§ **What to work on**:
1. In the passage about excess cheerfulness, how is emotional health defined?
2. Pick up the passage about excess cheerfulness where it stops and continue it.

I’m all for not wallowing in misery, looking on the bright side, and being positive and can do—when appropriate. But there’s a downside to being relentlessly upbeat that can cause emotional disconnection. Remember, emotional health means being able to go to anywhere your emotions and those of others take you.

There are two ways excess cheerfulness can play out. Say a friend who’s sharing her distress makes you uncomfortable, so you downplay what she’s feeling. She might be revealing a childhood in which she came home from school crying only to find her mother passed out on the living room couch. Or her father’s scary moods that made her hide under the bed. Without realizing it, you might become uncomfortable, keying into your Dad’s constant put downs and yelling or your mom’s narcissism which made you feel that your needs were invisible. Therefore, rather than validate what it must have been like for your friend, you try to make her feel better (in order to make yourself feel better) by saying something about how she at least had a roof over her head or how great her relationship seems to be with her parent now. This may take away your discomfort, but it disconnects you from your friend’s emotional experience.

Alternately, you may be on the receiving end of someone who is poorly attuned to your affect. Perhaps you’re telling your brother than you’ve been diagnosed with a benign tumor that may need surgery. Because your brother loves you, he may not want to face the possibility of you being in pain—or, worse, dying—so he insists that you shouldn’t be scared because you’re hearty and healthy and have the best doctors in town. These facts may be true, but his remark wildly misses the mark—that you’re scared and upset—which may leave you feeling misunderstood, invalidated, alone with your distress, and fearing that you may be making a mountain out of a molehill.

§ **Dataset**:

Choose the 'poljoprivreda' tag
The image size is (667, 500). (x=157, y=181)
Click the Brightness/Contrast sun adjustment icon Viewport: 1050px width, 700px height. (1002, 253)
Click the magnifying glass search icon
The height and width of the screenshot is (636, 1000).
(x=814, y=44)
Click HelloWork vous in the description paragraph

--

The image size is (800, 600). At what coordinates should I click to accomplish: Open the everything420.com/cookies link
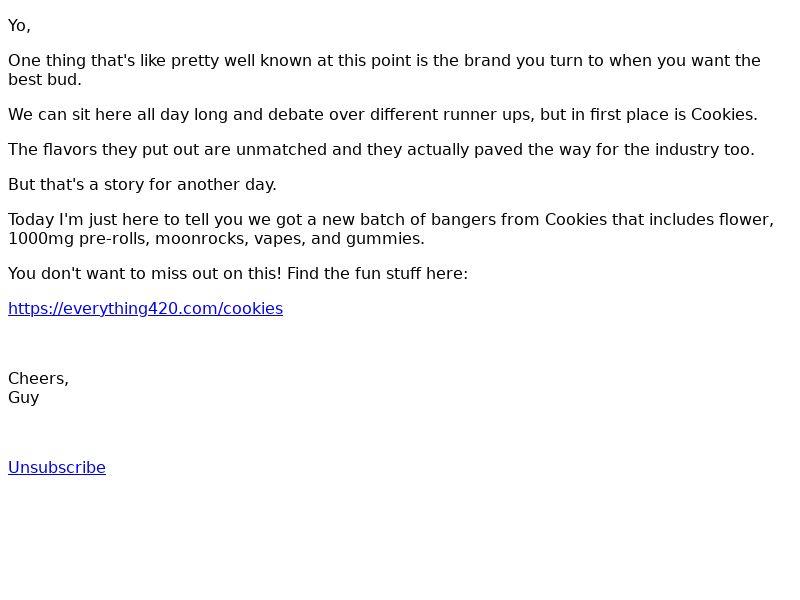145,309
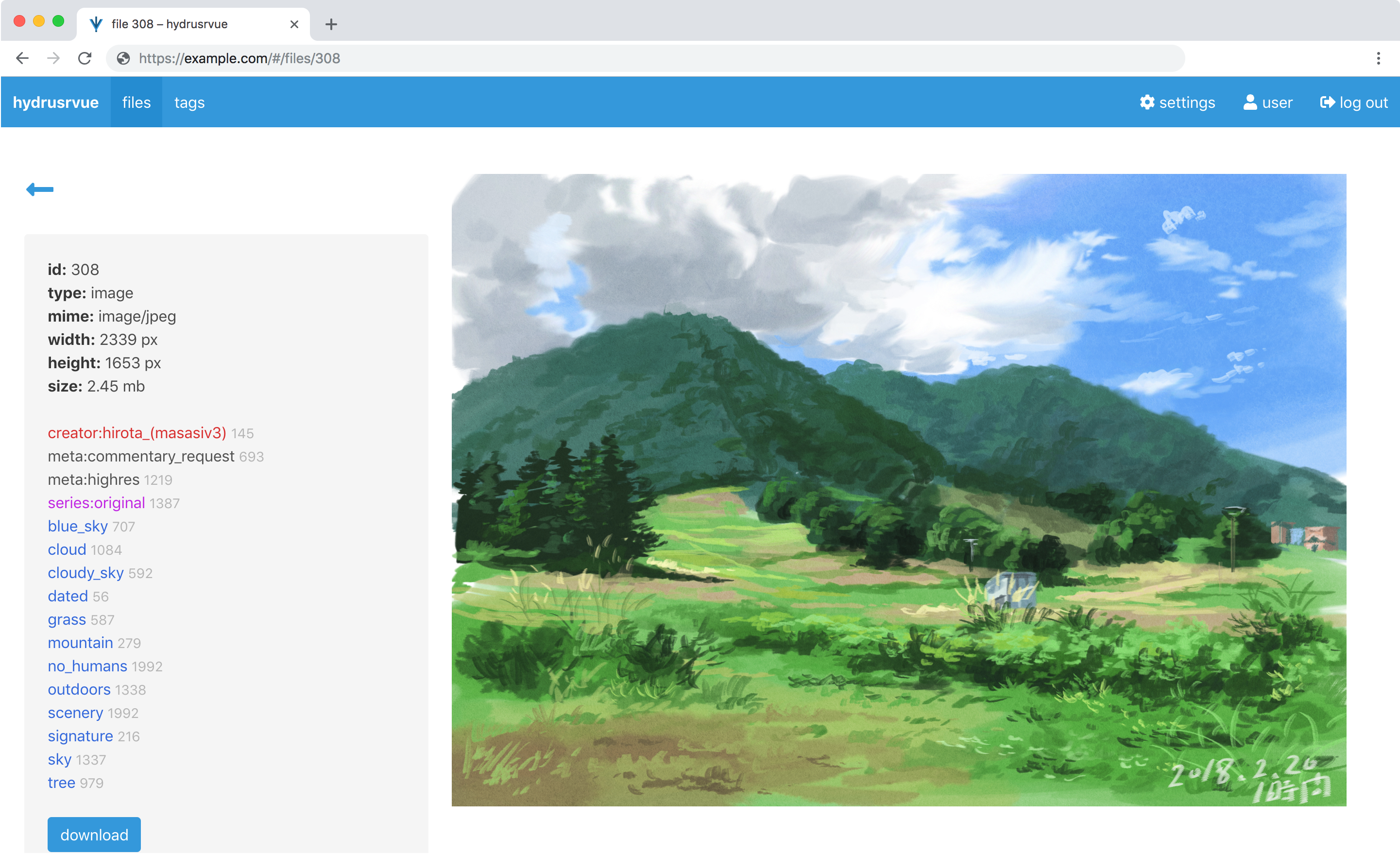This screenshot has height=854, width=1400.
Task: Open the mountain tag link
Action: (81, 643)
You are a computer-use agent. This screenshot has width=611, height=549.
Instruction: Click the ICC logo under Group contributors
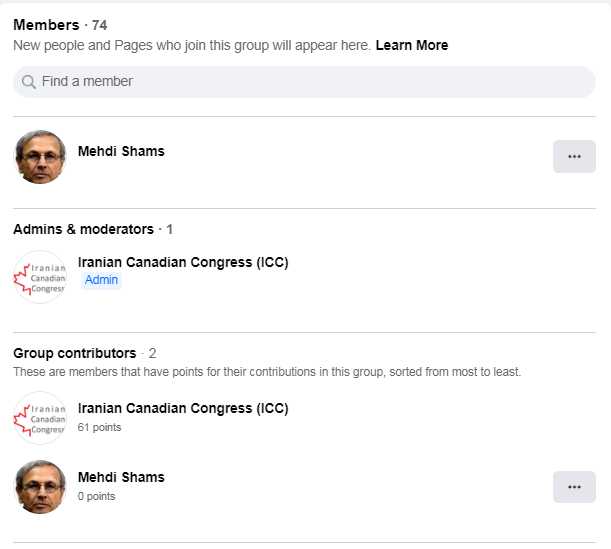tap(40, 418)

§ **Expected results**:
1. Emotional health means being able to go anywhere your emotions and those of others take you.

2.
These kinds of interactions, though subtle, can cause emotional upset, especially if you’re the recipient of poor attunement. You might end up turning to food (or obsessing about food or weight) to soothe both your original feelings and the ones that arise from feeling misunderstood and invalidated. Better to look squarely at the dynamic and realize that your emotions are fine and that the problem is with the person who is unable or unwilling to empathize with you. Moreover, you’ll want to make sure that you’re attuned to others rather than tending to whitewash their feelings because they make you uncomfortable. It’s fine to be upbeat and encouraging—in fact, it’s an excellent outlook—but never at the expense of experiencing appropriate emotional discomfort.